Friday, 8 January 2016

Any Way You Slice It


Much of my labour this week seems to have been cutting things up into smaller bits, whether it be turnips, trees or pigs.



It was my turn to make lunch on Wednesday, 32 mouths to feed. Normally cooks have free reign for lunches - anything as long as it’s vegetarian - but Wednesday lunch is always soup. I was determined to use the turnips from the garden. They had been sown by a turnip-loving volunteer who has since left and sadly he seems to have been the only one who actually likes them.  Nevertheless, they had been grown in our vegetable garden and they were not going to become pigfeed if I had anything to do with it. 

So after breakfast I was out in the bright day digging half of the golden spheres up from the soggy clay with a fork. Once I had snipped the tops off I was left with a trayful which turned out to weigh five and a half pounds. Then began a good hour of peeling them all including the little ones which are apt to ping out of your grasp across the kitchen, and dicing them all, resulting in four pounds of usable turnip. After frying them in a massive saucepan with diced potato and onion, adding sixteen pints of boiling stock and leftover veg from yesterday, letting it simmer for an hour, blending it up fine with the electric whizzer and adding cream, a very fine lunch was served up to several compliments and not a single turnip-related complaint.



The pigs have an outdoor pen near the chicken enclosure, and whilst living there a previous sow had killed the two young trees by ring-barking, i.e. gnawing the bark off all the way round at the base. One of them had fallen part-way over into the fence. As the only resident chainsaw operator it was my job to get rid of them. This meant felling the free-standing one, and sawing both of them up into chunks for firewood.
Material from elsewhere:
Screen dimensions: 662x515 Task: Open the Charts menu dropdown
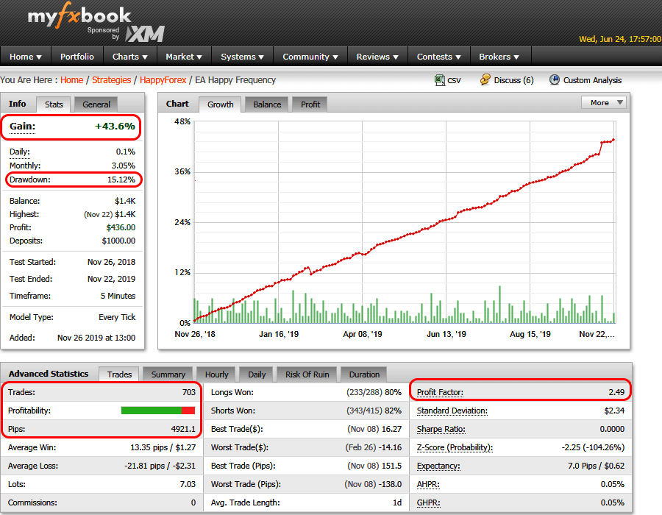coord(129,57)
The long twiggy branches Stephan* and I threw onto a nearby pile of debris for burning, the rest we stacked in a neat pile. Then it was onto the huge felled oak for further dismembering, involving me standing on it five feet up and sawing protruberances off below me. No wonder my limbs ache today.

Goodbye bull! He gives Farmer Arthur a friendly life-threatening nudge.
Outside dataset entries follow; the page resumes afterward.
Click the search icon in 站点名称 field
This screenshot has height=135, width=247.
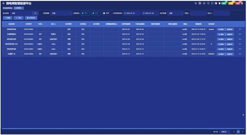(x=36, y=13)
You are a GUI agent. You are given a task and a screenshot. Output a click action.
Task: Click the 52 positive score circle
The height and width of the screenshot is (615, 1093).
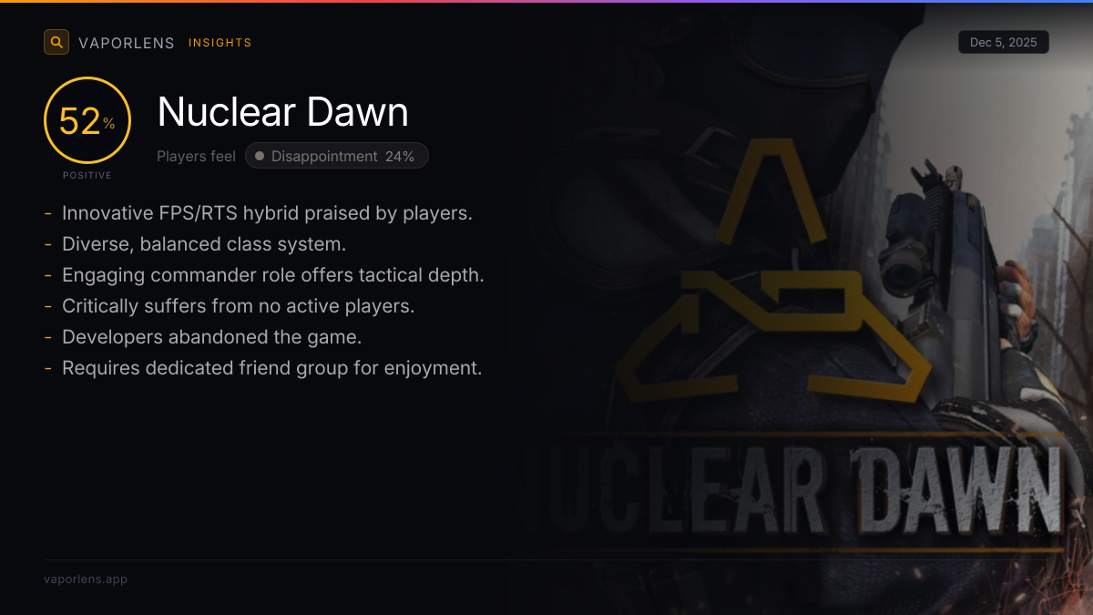(87, 121)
I drove the pick-up to the abattoir on Monday morning, reversed it up to a high-up door which slid open, out of which were thrown six half-pigs. Thankfully they were no longer alive. They had been split down the centre from head to tail, although the heads had been left whole and attached to one side. That morning was spent in Pilsdon’s butchery room under Farmer Arthur**’s tutelage, using an array of sharp knives, hacksaws and cleavers to convert the carcases into a variety of joints for the freezer. Each joint, whether leg, belly, shoulder or tenderloin, was bagged and weighed with the date, weight and type of joint scribbled on each bag. Chops were simply counted into a bag, ten each. Future cooks can then assess how many joints to use (normally one or two) to feed the hungry rabble for one meal.


So give me a power-saw, a hacksaw or a kitchen knife, and I’m your man for dicing and slicing.




* Not his real name.
** Also not his real name. But he has been a livestock farmer most of his long life.